--- Action item ---
Each entry below must be given again word for word, with no pictures.

[Dataset entries]
====================

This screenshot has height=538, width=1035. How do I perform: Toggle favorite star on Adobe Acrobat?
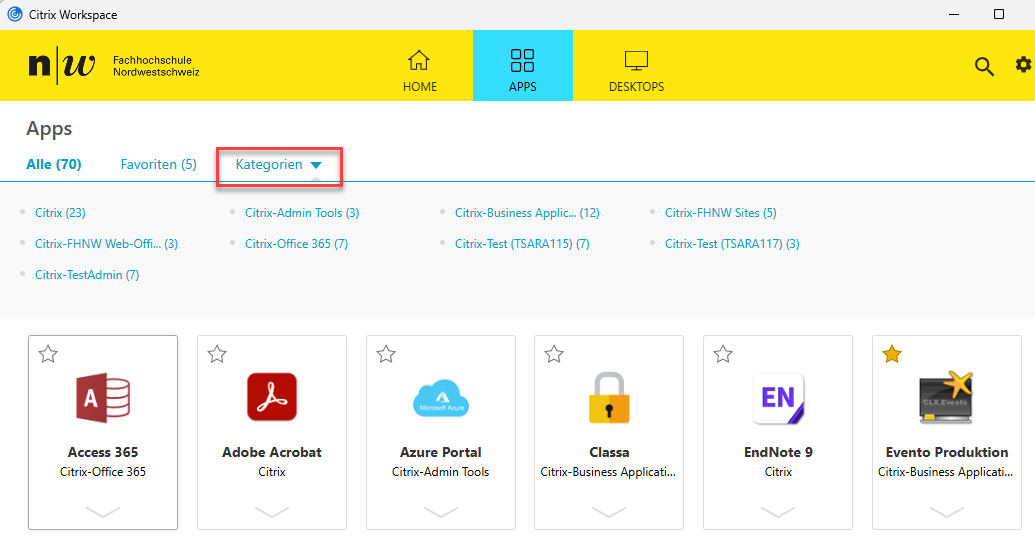[217, 354]
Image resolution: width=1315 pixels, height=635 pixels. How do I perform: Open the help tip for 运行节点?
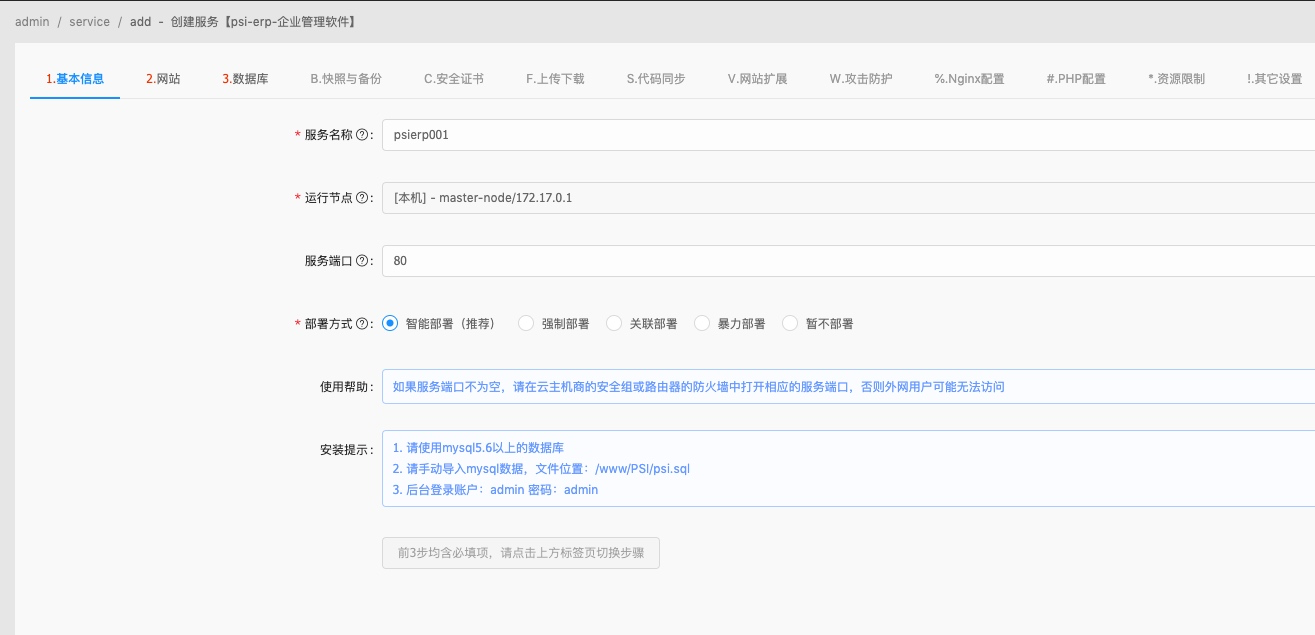(x=361, y=197)
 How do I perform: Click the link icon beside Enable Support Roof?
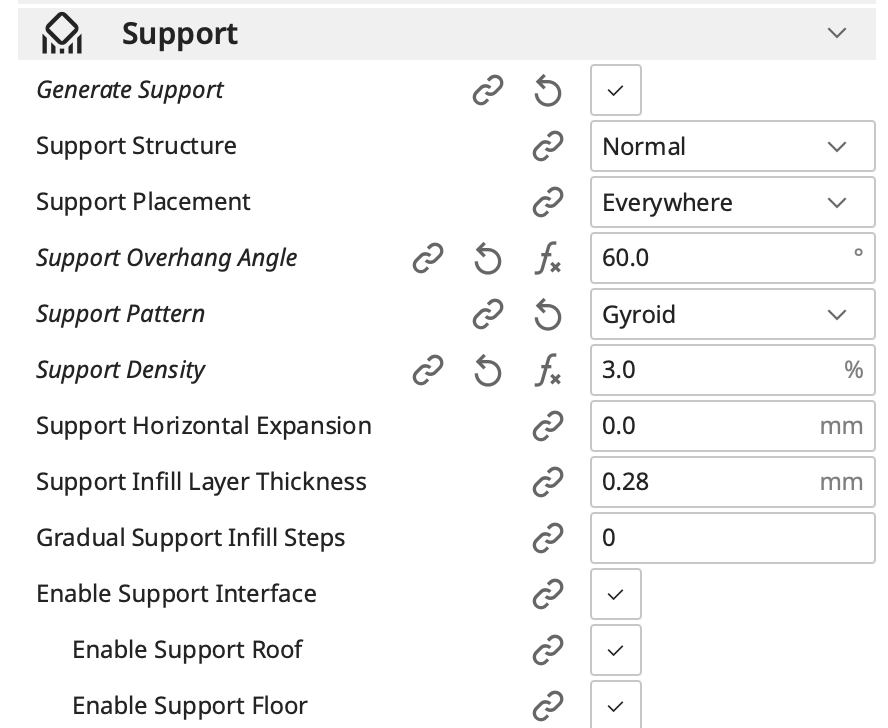(547, 651)
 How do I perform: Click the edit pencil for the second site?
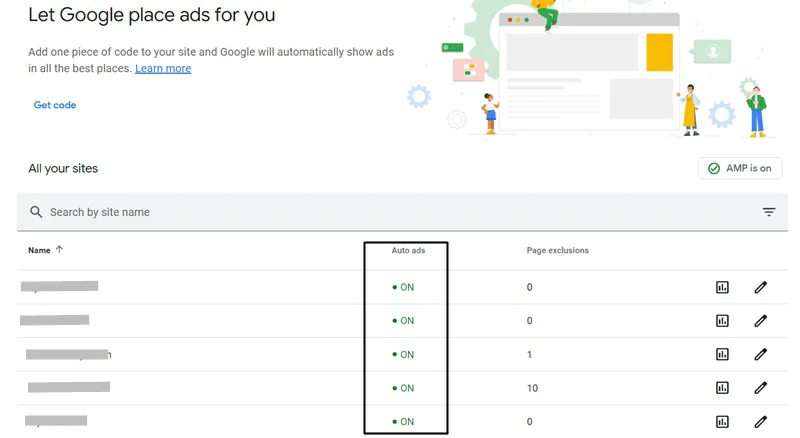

====================

--- Response ---
This screenshot has height=538, width=1035. How do I perform: Toggle favorite star on Adobe Acrobat?
[217, 354]
Image resolution: width=1315 pixels, height=635 pixels. How do I perform: Open the help tip for 运行节点?
(x=361, y=197)
 How do I perform: Click the link icon beside Enable Support Roof?
(547, 651)
 How do I perform: Click the edit pencil for the second site?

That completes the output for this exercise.